Carlo Borromeo (1538-1584) rimane una figura controversa, su cui si scontrano impostazioni di giudizio in conflitto tra di loro. È stato sempre così, fin da quando si vide catapultato alla guida della grande Chiesa di Milano, dopo essere stato un protagonista di primo piano della vita della Roma papale, negli anni in cui si avviava a conclusione l’impresa del Concilio di Trento.
E oggi le cose non sono certo cambiate: sui libri di storia e nelle aule universitarie si continuano a proiettare su di lui le ombre negative di una Controriforma immaginata come un sistema di soffocante dominio dispotico. Lo si presenta come un nemico del libero pensiero (in realtà, un’invenzione che avrebbe fatto la sua comparsa in Occidente solo due o tre secoli più tardi). Santo, sì, protettore dei poveri e taumaturgo; ma anche persecutore accanito di streghe ed eretici, esageratamente misogino e nemico di ogni forma di compromesso: uomo di legge e di potere, inflessibile nell’elaborare regole e nell’imporre gioghi pesanti in un nome di una fede che, per i leader cattolici del suo tempo, era anche costume sociale, norma condivisa obbligatoriamente valida per tutti, tesa a inglobare ogni dettaglio dell’esistenza nelle reti di una sacralità posta al centro della vita del mondo.

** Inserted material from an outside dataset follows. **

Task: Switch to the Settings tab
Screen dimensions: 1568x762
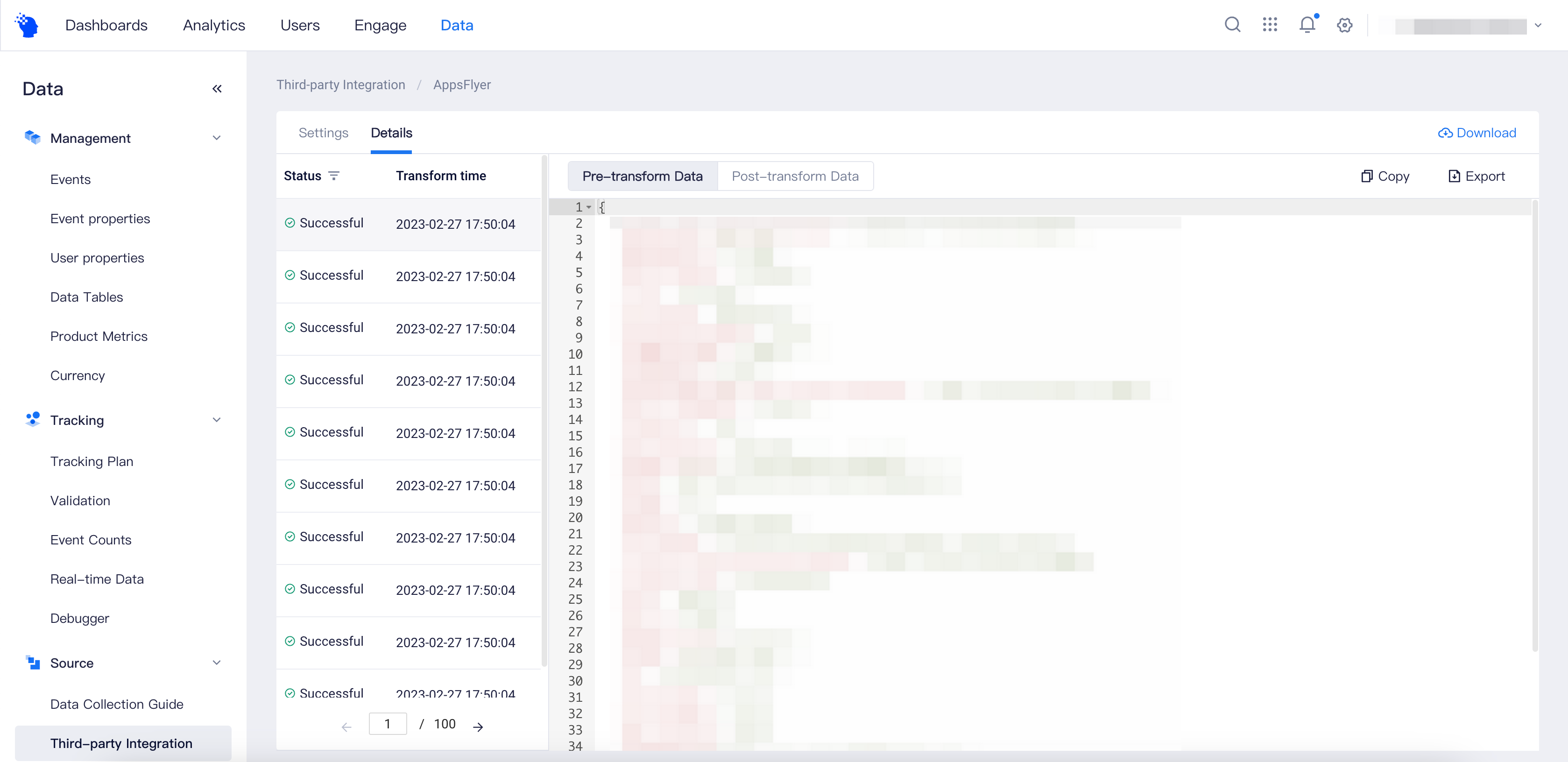Action: [323, 133]
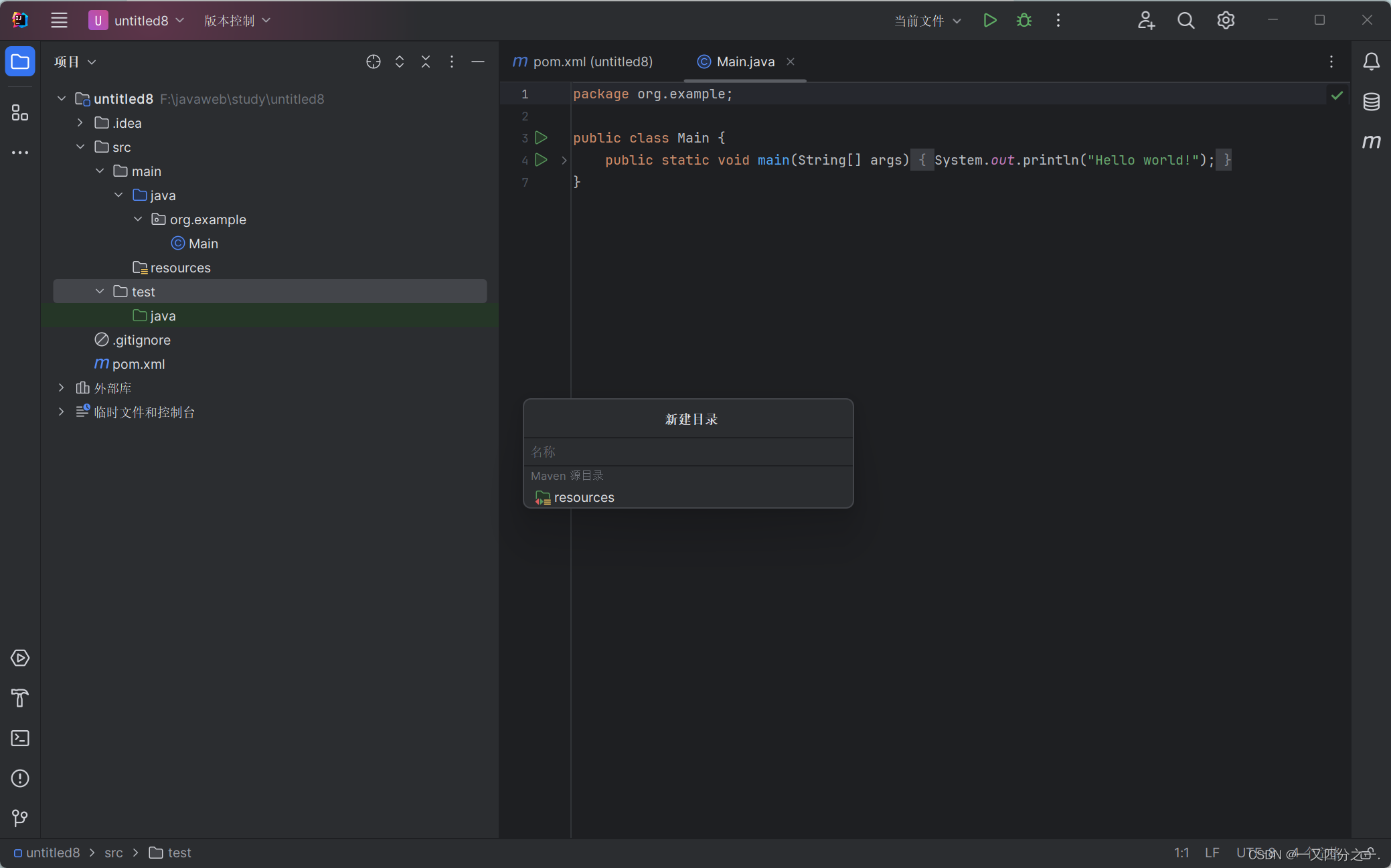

Lo schema del rifiuto polemico riflette il disagio con cui la tradizione culturale dominante ha guardato ai fondamenti di una modernità divaricata dalle sue matrici costitutive: l’anima cristiana del suo tessuto di base è entrata in contraddizione con le visioni ideologiche che hanno avuto il sopravvento, e così si è finito per amputarla, o per fornirne una ricostruzione deformata, unilaterale e a senso unico. Al posto dei percorsi che hanno segnato la strada del cantiere di sviluppo degli ultimi secoli, si esaltano le deviazioni, le smentite, i fallimenti, facendo calare il silenzio sulle linee maestre che hanno plasmato più in profondità il destino collettivo.
Per smantellare le trappole dei preconcetti faziosi, l’unico rimedio è tornare alla realtà oggettiva delle cose di cui si parla. Per avvicinarsi alla vera figura di san Carlo, bisognerebbe avere la pazienza di riprendere in esame i modelli che ha tracciato per la vita di ogni credente, laici compresi. Si dovrebbe tornare a leggere i discorsi che ha pronunciato, i libri che ha fatto stampare, mettersi in ascolto degli insegnamenti lanciati dai predicatori, dai religiosi zelanti, dai sacerdoti più motivati e consapevoli entrati a far parte della sua cerchia. Accostandosi all’universo religioso di san Carlo dal suo interno, non si può non veder affiorare la vena di un ardore infiammato e carico di slancio missionario che scaturiva dalla sorgente primaria dell’avvenimento cristiano: la contemplazione riconoscente e ammirata del prodigio dell’amore misericordioso del Dio che si è fatto carne, uomo in mezzo agli uomini, per indicare la via e spalancare senza riserve il dono della salvezza per tutti. L’amore di Cristo spinto fino all’eccesso dello svuotamento paradossale del Golgota divenne, per lui, il paradigma supremo con cui identificarsi: ogni uomo di fede, prima di tutti il vescovo-pastore a capo del gregge cristiano, non doveva avere altra forza su cui poggiare che quella di un abbraccio intriso del sangue versato dal Redentore, tradotto nella sostanza di un pane reso cibo eucaristico a cui sempre tornare ad attingere.
Le omelie di san Carlo per i cicli quaresimali degli ultimi anni della sua vita, così come quelle per la festa del Corpus Domini, sono la testimonianza impressionante di un cristianesimo ricondotto alla sua essenzialità: un cristianesimo dal cuore antico, e proprio per questo fedele alla sua autenticità, ostinatamente creativo, capace di diventare fermento di rinnovamento continuo dentro le pieghe insidiose della storia, anche quando questa va in una direzione tutta diversa.